Noch sei Kunstrasen wahrscheinlich nicht so weit verbreitet. «Doch das Thema wird stark beworben und geht durch die Decke», beobachtet Moritz Nabel. Neben Direktvermarktern preisen auch Baumärkte wie etwa Hornbach die Vorteile an: Wenn eine Rasenfläche durch Kinder, Fußballspiele und Co. überstrapaziert werde, könne der Rasenteppich eine Alternative sein, heißt es. Gleichzeitig die Warnung: «Nachhaltig ist das aber nicht.»

Die Nachfrage sei in den vergangenen fünf Jahren um mehr als 40 Prozent gestiegen, berichtet Konzerneinkaufsleiter Michael Heußler. Bezüglich der Verwendung könne man nur mutmaßen. «Angesichts der Durchschnittsgröße der Kunstrasenstücke, die bei uns gekauft werden, ist es naheliegend, dass viele Kundinnen und Kunden Rasen für die Terrasse oder den Balkon einsetzten, seltener als Ersatz für Echtrasen», so Heußler.
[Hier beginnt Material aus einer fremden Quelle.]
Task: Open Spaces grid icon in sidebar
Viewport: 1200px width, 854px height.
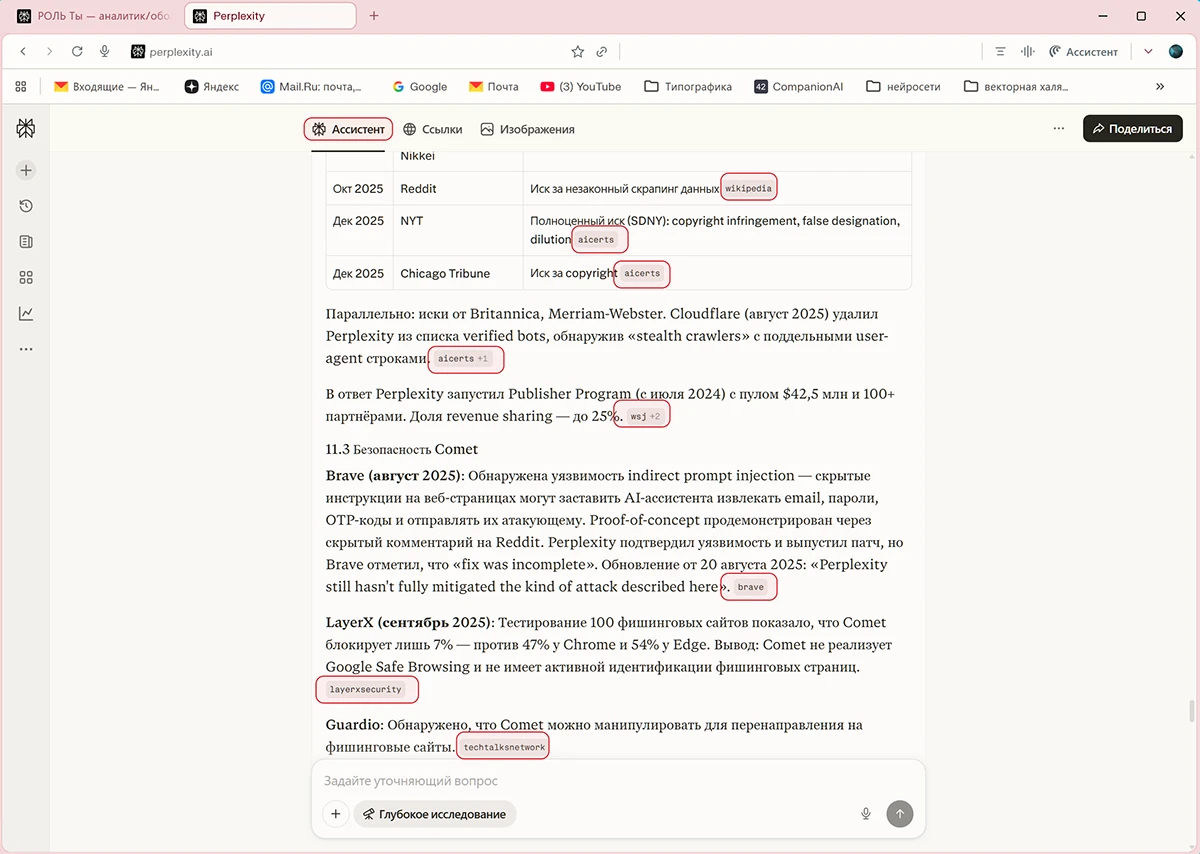Action: click(26, 277)
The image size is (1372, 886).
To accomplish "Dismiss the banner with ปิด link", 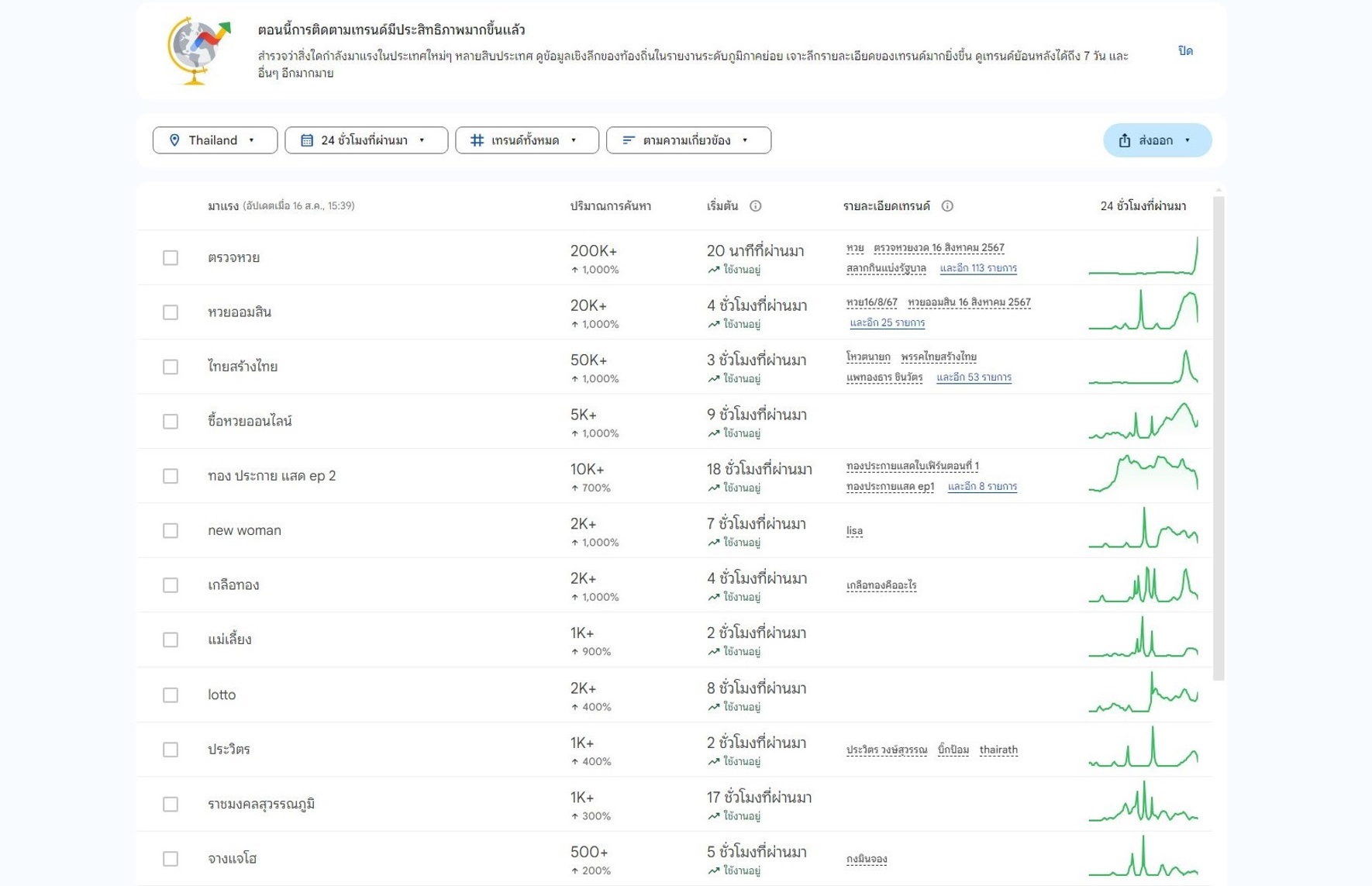I will 1184,51.
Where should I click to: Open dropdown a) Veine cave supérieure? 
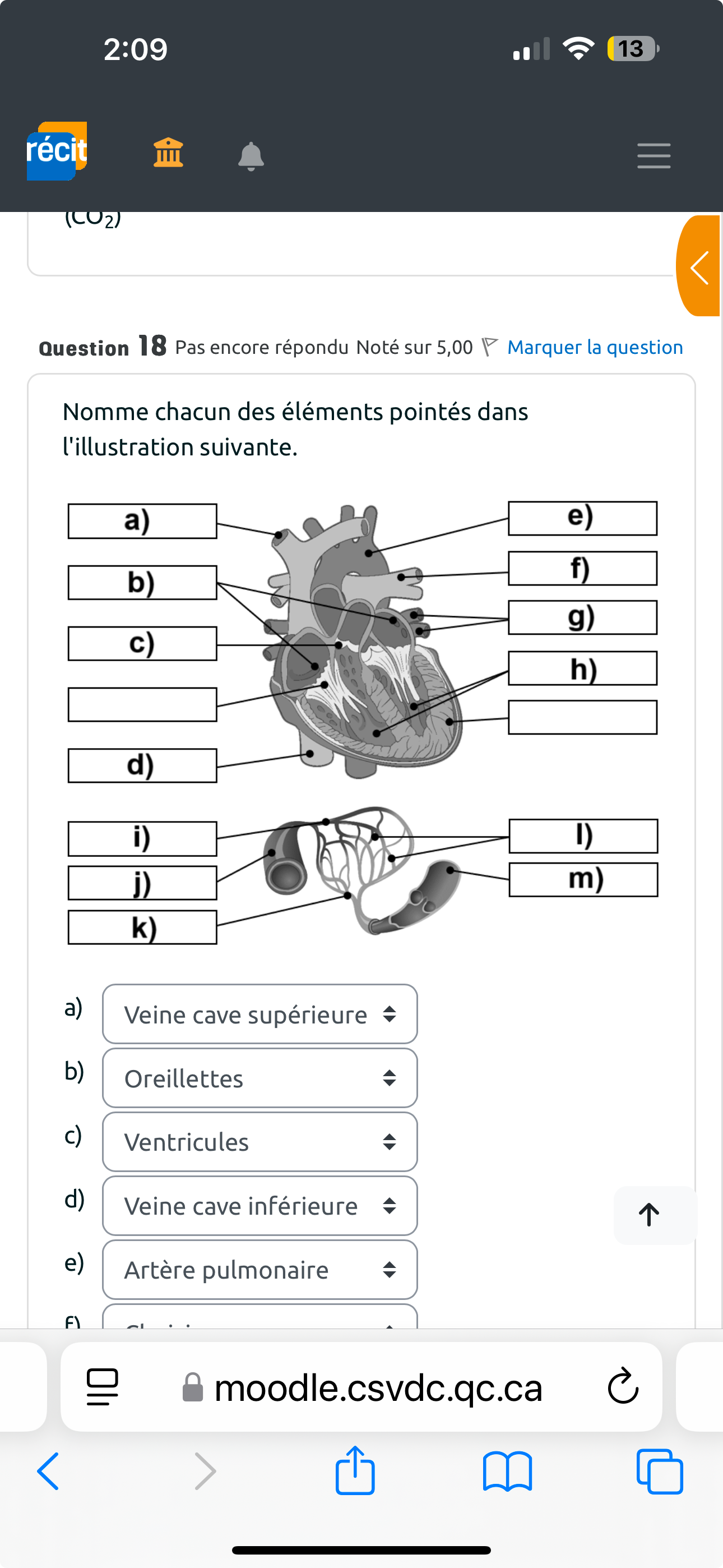(x=260, y=1014)
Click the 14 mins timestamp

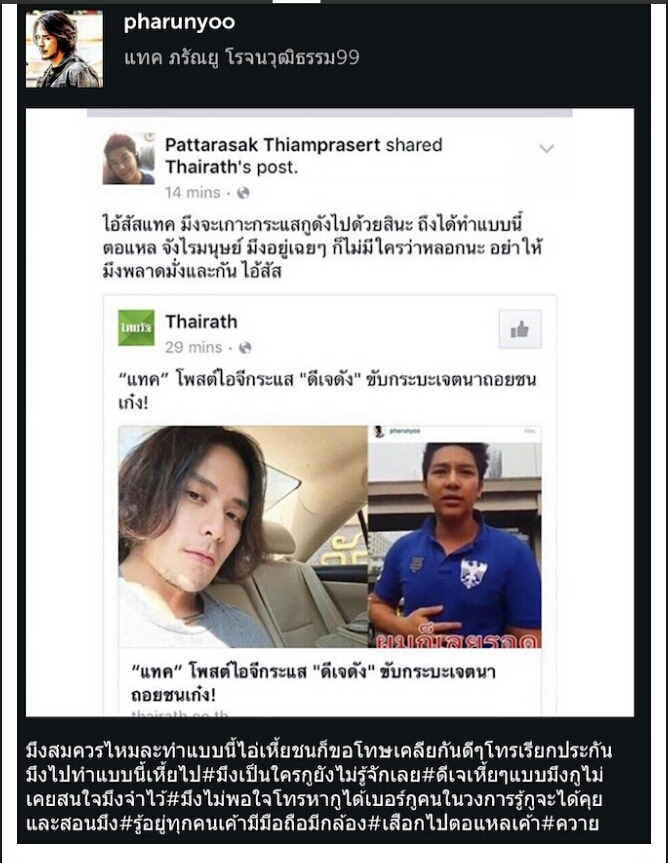click(193, 193)
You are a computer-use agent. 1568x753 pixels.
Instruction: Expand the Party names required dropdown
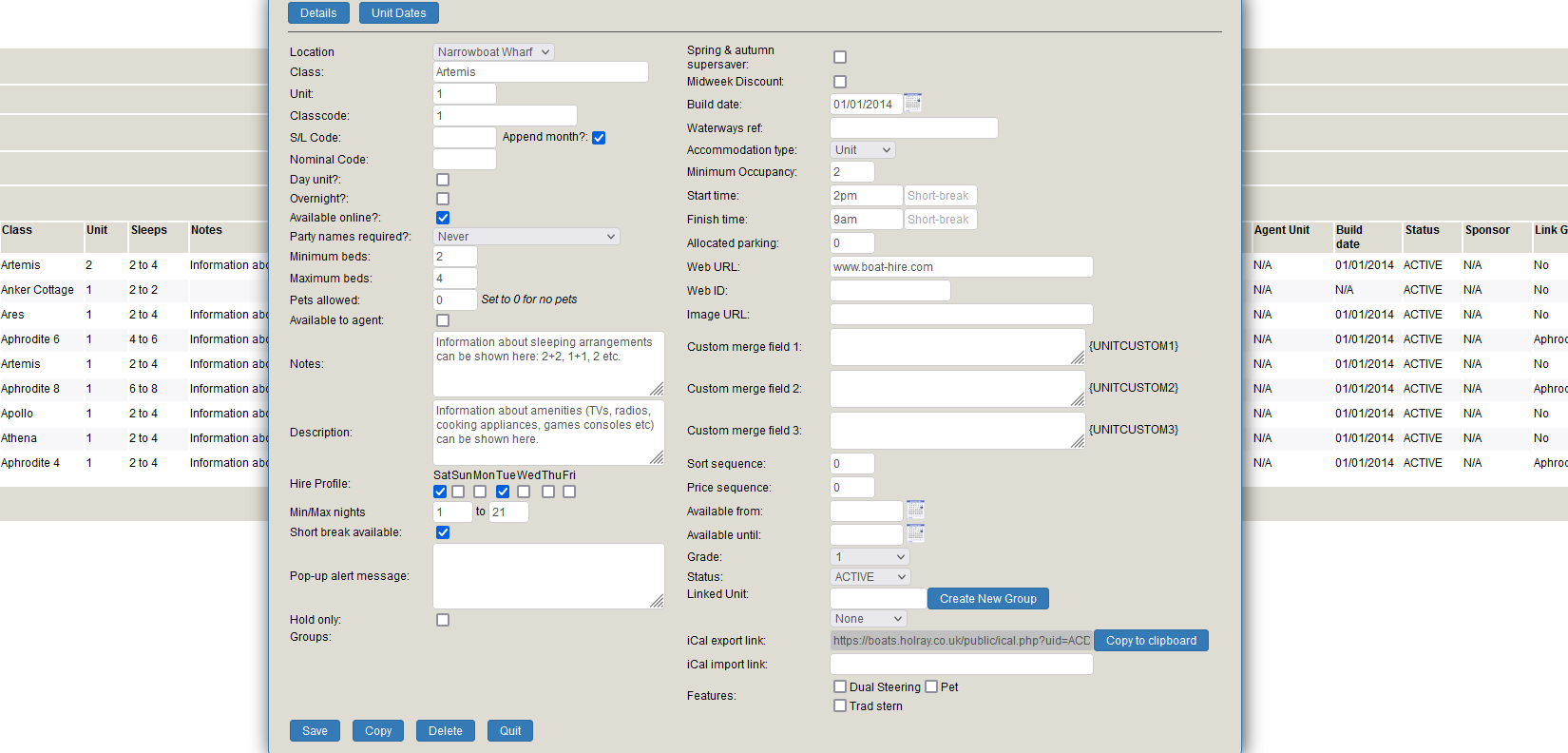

In Bauordnungen wie zum Beispiel in Berlin ist Kunstrasen nicht vorgesehen. Dort heißt es, dass nicht mit Gebäuden überbaute Flächen von bebauten Grundstücken wasseraufnahmefähig zu belassen oder herzustellen und zu begrünen oder zu bepflanzen sind – soweit andere Erfordernisse dem nicht entgegenstehen. Die Bauaufsichtsbehörde könne gegen Kunstrasen vorgehen, heißt es von der Senatsverwaltung für Stadtentwicklung.

Eine «Kunstrasen-Affäre» in Bayern

Im bayerischen Neusäß machte bereits eine «Kunstrasen-Affäre» Schlagzeilen. Hauseigentümer hätten die im Bebauungsplan vorgeschriebene Begrünung ihres neuen Gartens mit Kunstrasen umgesetzt, berichtet Stadtsprecherin Michaela Axtner. «In neuen Bebauungsplänen geht die Stadtverwaltung Neusäß nun dazu über, genau auszuformulieren, was unter “Rasen” zu verstehen ist – lebendige Pflanzen mit Wurzeln», so Axtner. Der Verwaltung seien aktuell zwei Fälle von Kunstrasen in Hausgärten bekannt. «Eventuell gibt es noch eine Dunkelziffer.»

Andere Kommunen haben Kunstrasen auf Grundstücken per Satzung bereits zum Teil ganz verboten oder deutlich beschränkt wie zum Beispiel Würzburg, Bayreuth, Coburg und Kaiserslautern.

In anderen Ländern gehe der Trend hingegen in eine ganz andere Richtung, betonen Händler. «In Italien, Spanien, Südfrankreich ist es eigentlich gang und gäbe, dass ich, wenn ich ein Ferienhaus, eine Finca oder Dachterrasse habe, mir Kunstrasen legen lasse, weil es einfach nicht bezahlbar ist, das zu wässern», sagt Unternehmer Nico Reichelmann. Im US-Bundesstaat Nevada werde Kunstrasen sogar staatlich subventioniert, um zu verhindern, dass unnötig Wasser verbraucht werde.